== Task material ==

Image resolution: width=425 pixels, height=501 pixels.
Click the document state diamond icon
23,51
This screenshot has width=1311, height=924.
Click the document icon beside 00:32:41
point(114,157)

===

Reproduce verbatim the portion of the data beginning with the line containing "This screenshot has width=1311, height=924." and running through the end of the data.

This screenshot has width=1311, height=924.
Click the document icon beside 00:32:41
point(114,157)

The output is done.